Point | Counterpoint: Why Fashion Week Matters

From the outside, Fashion Week is a seven-day party for the city's most stylish. On the inside, however, it's an industry event plagued by scheduling woes and high production costs. So what still makes it relevant?


There's strength in numbers: To take a phrase from Lost, for many in the fashion industry it's long been a case of "show together, die alone." It's easy now that New York has a vibrant bi-annual fashion week to forget that it wasn't really until the '90s, when the city's top designers gathered at Bryant Park to show in one place, that New York started to earn its stripes as a member of the global fashion community. Now, New York's fashion week shows are on par with any other city in Europe. As much as we stand by our diverse, incredibly talented pool of "indies" that the city has begun to foster, none of their skyrocketing success would have happened if not for the global attention participation in Fashion Week can bring a young designer. As expensive as staging a show or presentation may be, it's really the price of entry into an event that provides more international exposure than any desinger could ever hope for.

Fashion Week is a citywide moneymaker: Fashion (including retail and manufacturing) is one of the top industries in the city, and Fashion Week draws over a hundred thousand people to Manhattan, creating a week-long frenzy of spending at the city's best stores, restaurants, and more. Taxi drivers love fashion week because women clad in heels pay for 15-block rides; Stores love fashion week because editors come in advance and during the week to amp their wardrobes (full disclosure: we always over-spend leading up to the week); Restaurants love fashion week because their reservation lists are suddenly filled with some of the global community's most stylish denizens.

It's an inspiration, trend-setting explosion: In terms of streamlining business for profit, fashion fashion brands like H&M and Forever 21 have the fashion industry's more traditional enterprisers beat. What's more, the fashion calendar is in need of a serious facelift as new "seasons" like Holiday and Pre-Fall run designer ragged. That said, the bi-annual convergence of talent at fashion week is something that makes fashion unique among industries, and provides the inspiration bedrock for an entire season of retail: As much as you may feel that a gorgeous leopard coat on a runway is over-the-top and incredibly expensive, it's no coincidence when you suddenly see modified leopard jackets, bags, and shoes in H&M a few months later. Even if you don't "care" about this insider-only event, it's going to affect what you can buy and what you'll end up wearing.


Runway shows are inordinately expensive: While the fashion industry generates billions of dollars each year, even spectacular sales and revenues don't justify the stratospheric costs to put on a fashion show, which can run upwards of $500,000 (that's more than $30,000 per minute, considering most shows are only about 15 minutes long). And when you consider that most designers show twice a year, it's amazing they haven't started charging for tickets to help recoup their funds, which could no doubt be more usefully-directed towards other areas of their business.

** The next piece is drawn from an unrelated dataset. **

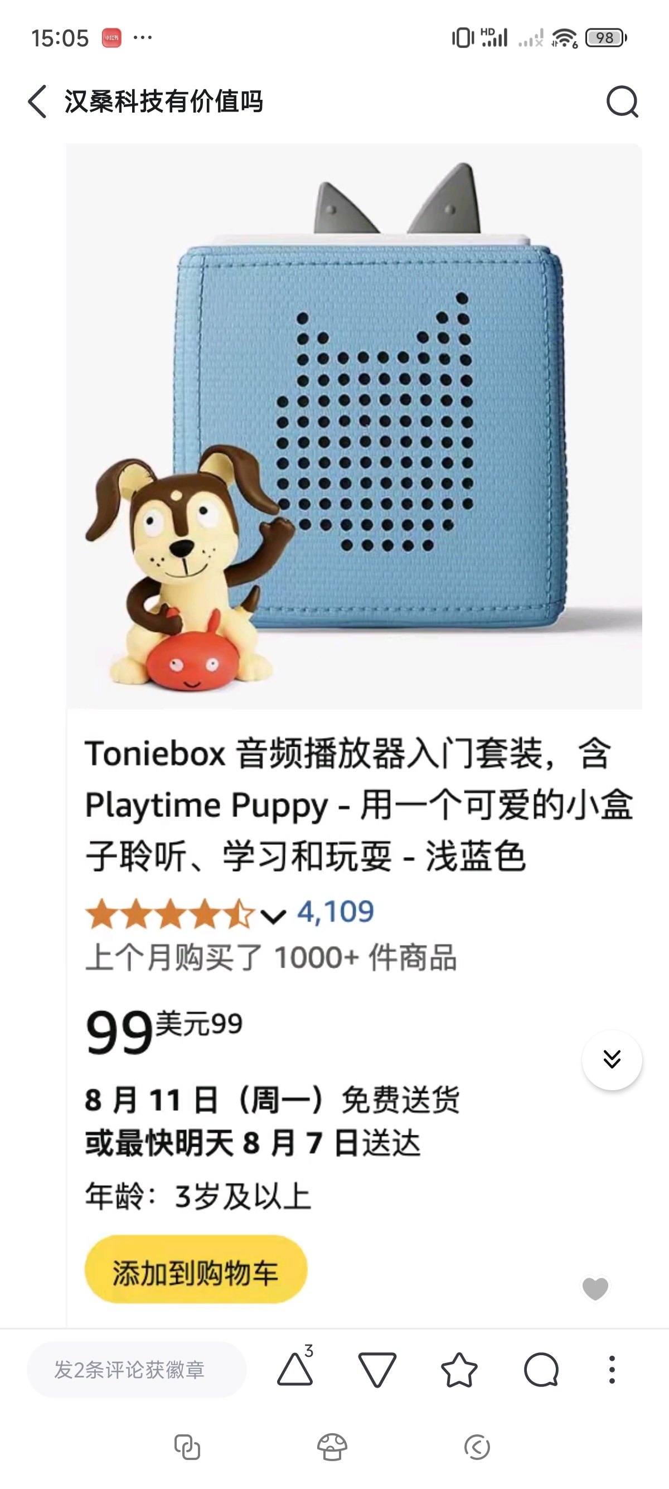The height and width of the screenshot is (1489, 669).
Task: Open comments via the speech bubble icon
Action: tap(541, 1369)
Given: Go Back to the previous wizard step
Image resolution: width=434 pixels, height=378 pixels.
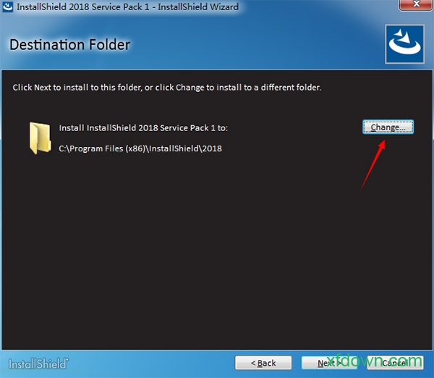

Shows and presentations may be fun events to watch, but they are exhausting affairs that don't sell collections anymore: Somewhere between Anna Wintour and Taylor Momsen, the purpose of a fashion show as a business endeavor collapsed. The shows themselves seem less useful to buyers and editors, who usually have other opportunities to view the collections—either as a preview before the catwalk presentation, or afterwards via private showroom appointments. In addition, the shows themselves are often delayed and an ever-expanding lineup of shows has created a truly exhausting schedule for everyone involved: Lincoln Center may be the official home to NYFW this year, but as more designers opt to show their collections off-site in favor more unique settings, everyone's running around ragged. There are smarter, more cost- and time-effective ways to present a collection: live-stream or video presentations, for example. Not only do these twenty-first century innovations keep production costs and wasteful production resources at bay, they're also vehicles to further the democraticization fashion, both for the viewer and the designer.

The fashion industry runs on an ineffecient, outdated schedule: For an industry that thrives on change and trends, the fashion world's slowness to, shall we say, get with the program and embrace a more real-time schedule is a mind-boggling one. Retail-timed shows would meet the demands of consumers by satisfying those "wear right now" urges. While some designers might be reluctant to modernize the age-old schedule, members of the new guard are pushing for change: "What’s the point of showing these clothes so early on and having them on Style.com and having them on the Internet and having them worn by celebrities and this whole thing so quickly, when you’re promoting a product that’s not even available to buy?" said Lazaro Hernandez of Proenza Schouler. "That doesn’t make sense. If this entire machine was happening and these clothes were actually available to be bought at that moment, that would revolutionize things."